Data records:
◇ ◇ ◇ ◇ ◇ ◇ ◇
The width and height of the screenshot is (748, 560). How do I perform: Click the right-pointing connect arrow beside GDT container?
◇ ◇ ◇ ◇ ◇ ◇ ◇
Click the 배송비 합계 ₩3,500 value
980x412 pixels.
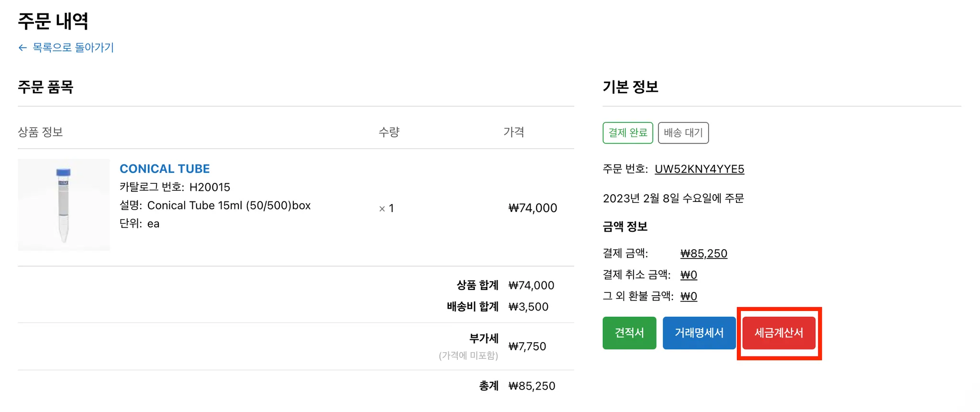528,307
◇ ◇ ◇ ◇ ◇ ◇ ◇
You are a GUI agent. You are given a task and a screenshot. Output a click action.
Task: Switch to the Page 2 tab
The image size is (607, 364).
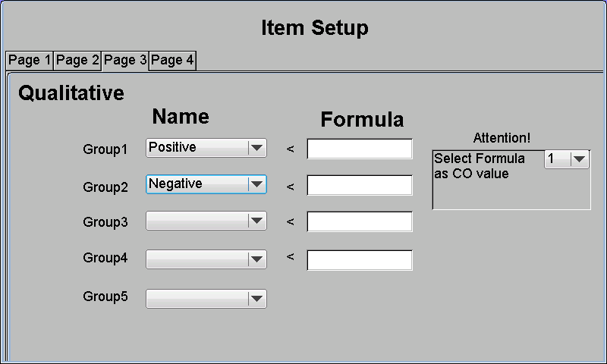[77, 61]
◇ ◇ ◇ ◇ ◇ ◇ ◇
Exercise prompt: Starting from the data above, filter for lines with "screenshot" and copy each one.

Answer:
The width and height of the screenshot is (748, 560). How do I perform: Click the right-pointing connect arrow beside GDT container?
You are a GUI agent. You are given a task and a screenshot. Output a click action.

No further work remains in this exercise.